-- Provided text start --
I’m happy about the things I’ve done since the last post, even if I’m now stuck for a few days (more on that at the end).
Ok. Around one year ago, wanting to experiment with using Google Sketchup for creating things to print on a RepRap (vs just buildings for Google Earth), I created a test object. I don’t think that at this point I really had any idea what the “resolution” of Makerbots or RepRaps were yet, so I didn’t expect it to come out great.
We have Coke machines at work that you have to pay for (agh!), so there’s always a need to have coins at work. For some reason, while doodling out what this test piece would look like, I made sure it’d have a cylinder in the middle just the right size to hold nickels.
Here’s the object I designed back then (that I hadn’t shown to too many people for a long time):
The circles were pulled out a bit, and the inside bottom part of the triangles was pushed in. I didn’t know if these were enough to cause overhang problems etc, but I did them anyway.
Well, I finally tried printing this. It didn’t turn out that bad for a first attempt.
If you look really closely at the side of one of the pyramid-like points you can make out the hint of the raised circle and recessed bottom parts from the original image. Here’s a picture that kind of shows it, then a 3D cross-eye image that tries to show it too.
-- Provided text end --
-- Provided data start --
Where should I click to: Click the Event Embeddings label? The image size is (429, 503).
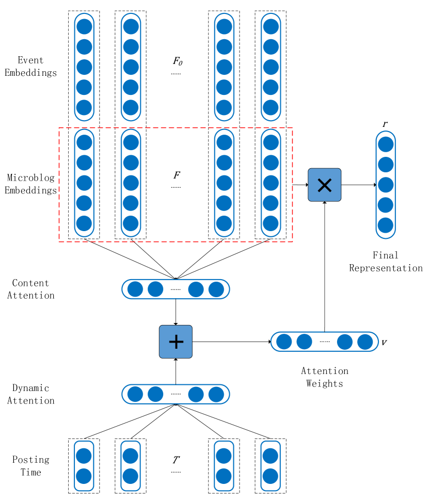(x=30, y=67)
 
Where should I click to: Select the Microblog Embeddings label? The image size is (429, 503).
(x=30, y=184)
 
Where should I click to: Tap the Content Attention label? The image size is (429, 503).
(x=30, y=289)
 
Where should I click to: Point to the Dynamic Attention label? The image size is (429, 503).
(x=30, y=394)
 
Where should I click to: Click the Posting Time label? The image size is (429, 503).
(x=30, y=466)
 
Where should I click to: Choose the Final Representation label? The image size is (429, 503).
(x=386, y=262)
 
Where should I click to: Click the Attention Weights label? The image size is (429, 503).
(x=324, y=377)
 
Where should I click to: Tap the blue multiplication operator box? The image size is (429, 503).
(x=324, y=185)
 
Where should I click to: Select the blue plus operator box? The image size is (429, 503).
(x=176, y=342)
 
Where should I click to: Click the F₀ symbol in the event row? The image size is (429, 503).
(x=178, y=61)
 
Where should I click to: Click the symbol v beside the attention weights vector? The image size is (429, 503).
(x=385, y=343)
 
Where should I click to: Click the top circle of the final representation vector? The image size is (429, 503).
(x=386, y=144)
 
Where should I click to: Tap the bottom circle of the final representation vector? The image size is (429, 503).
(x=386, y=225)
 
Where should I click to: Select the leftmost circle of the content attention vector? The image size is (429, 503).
-- Provided data end --
-- Provided data start --
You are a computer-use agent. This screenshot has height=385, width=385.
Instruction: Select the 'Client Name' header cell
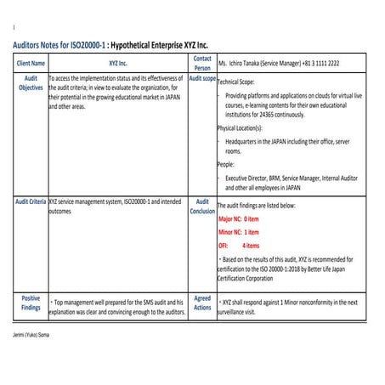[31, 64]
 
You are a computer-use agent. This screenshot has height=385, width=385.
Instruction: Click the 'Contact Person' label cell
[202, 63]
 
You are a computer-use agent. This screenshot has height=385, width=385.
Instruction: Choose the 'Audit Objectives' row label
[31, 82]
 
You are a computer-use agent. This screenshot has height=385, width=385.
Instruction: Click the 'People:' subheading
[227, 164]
-- Provided data end --
## Problems to work on
a) In the post about 3D printing a Sketchup test object, what kind of coin was the cylinder in the middle sized to hold?
b) List every product or brand name mentioned in the post about 3D printing a Sketchup test object.
c) Extend the post about 3D printing a Sketchup test object, starting from the point where it stops.
The entries are not needed for any of this work.

## Task answers
a) Nickels.

b) Google Sketchup, RepRap, Google Earth, Makerbot, Coke

c)
And one last picture of it in daylight that looks pretty bad (you can see hints of the problems I’m still having with my x-axis with the loops on the bottom left):
Next up: my RepRap Laptop. Wanting a laptop dedicated entirely to my RepRap, I purchased a Dell Latitude D610 for $179. When it finally arrived I installed Ubuntu 10.04 (10.10 is out but 10.04 is an LTS version).
The first thing I wanted to do was organize my work. Initially I had almost no organization for files I was printing. I was working from a virtual machine dedicated for RepRap work, so in that sense all of my files were in the same place, but they were all just plopped down in my home directory.
I wanted organization, structure, history, and process. So I created a Mercurial repository to hold all of the things I was designing, all of the things I wanted to print, and all of the things I had printed. (Mercurial is a distributed source code control system, much like git. Currently I have only the slightest bias towards Mercurial (hg) over git, but I’m still pretty close to being on the fence between the two.)
I won’t bore you with too much detail, but among other things my repository now contains three main directories at the top: thingstodesign, thingstoprint, and printedthings.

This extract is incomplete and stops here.